Hagener Waste Watcher spüren Müll-Sünder auf

Auf dem Foto ist eine illegal entsorgte Wohnungseinrichtung: darunter auch ein roter Sessel.

Hagener Waste Watcher spüren Müll-Sünder auf

Von Peter Fischer

  • Erste nächtliche Kontrolle in Hagen war erfolgreich
  • Müll-Sünder am Hauptbahnhof erwischt
  • Hohe Strafen drohen

Am Wochenende (16.11.2019) haben die Hagener Waste Watcher gleich mehrere Müll-Sünder erwischt. Es war der erste nächtliche Einsatz der städtischen Abfall-Kontrolleure. Bisher waren sie nur tagsüber unterwegs.

Auf dem Graf-von-Galen-Ring nahe des Hagener Hauptbahnhofs beobachteten die Müll-Detektive, wie eine Gruppe von Personen Wohnungseinrichtung aus einem Wohnhaus schleppte: Sessel, eine Couch, zertrümmerte Schränke und Schubladen; allerlei Kleinkram und Abfall in Säcken.

400 Euro Bußgeld plus Kosten für Abtransport

Auf dem Foto ist eine Brücke in Hagen. Darunter liegt eine illegal entsorgte Wohnungseinrichtung: ein roter Sessel, eine beige Couch und Vieles mehr.

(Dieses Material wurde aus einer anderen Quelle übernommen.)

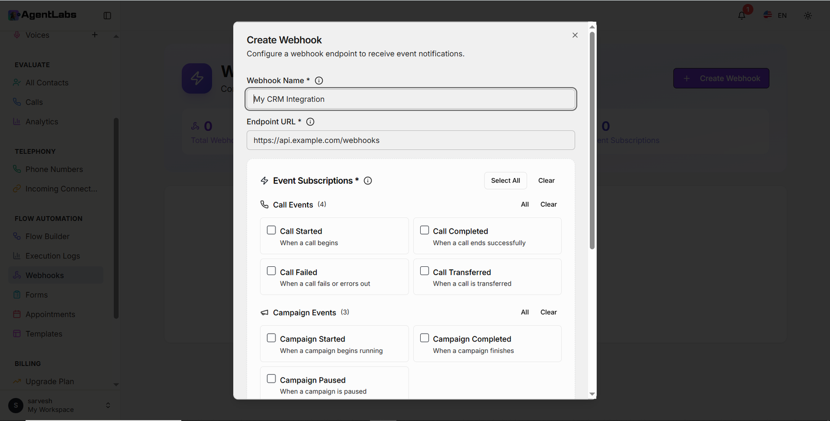Click the info icon beside Webhook Name

pyautogui.click(x=319, y=80)
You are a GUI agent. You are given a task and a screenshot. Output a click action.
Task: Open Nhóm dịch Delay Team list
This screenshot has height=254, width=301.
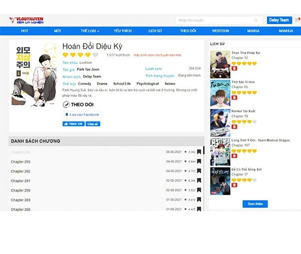(x=92, y=77)
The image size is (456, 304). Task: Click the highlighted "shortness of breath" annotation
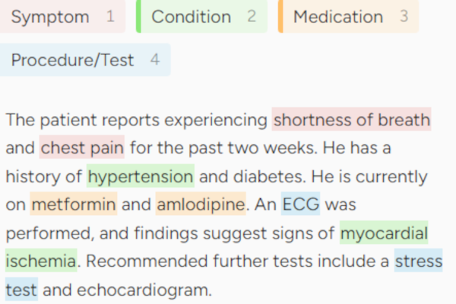[x=352, y=120]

Das wird teuer: illegal entsorgter Müll unter einer Brücke.

All das haben sie unter einer Brücke entsorgt - verteilt über mehrere Meter. Für die Müll-Sünder wird das jetzt richtig teuer: Bis zu 400 Euro Bußgeld werden fällig. Außerdem Gebühren und die Kosten für den Abtransport.

Kontrollen sollen Nachahmer abschrecken

Bei derselben nächtlichen Kontrolle haben die Waste Watcher noch weitere 600 Kilogramm illegal abgelagerten Abfall aufgespürt und beseitigen lassen.

Weitere nächtliche Kontrollgänge sollen folgen - vor allem an Stellen, wo regelmäßig große Mengen von Müll abgelagert werden. Das soll auch abschrecken. Denn wer seinen Müll illegal entsorgt, muss nun damit rechnen, auch nachts erwischt zu werden.

1.000 Müll-Sünder mussten bereits zahlen

Seit die Waste Watcher im Frühjahr dieses Jahres mit ihrer Arbeit begonnen haben, mussten schon etwa 1.000 Müll-Sünder zahlen: Die städtischen Angestellten haben schon so viele Buß- und Verwarnungsgelder verhängt. Weitere 1.200 Fälle werden noch bearbeitet - es ist also wahrscheinlich, dass noch mehr Müll-Sünder Strafe zahlen müssen.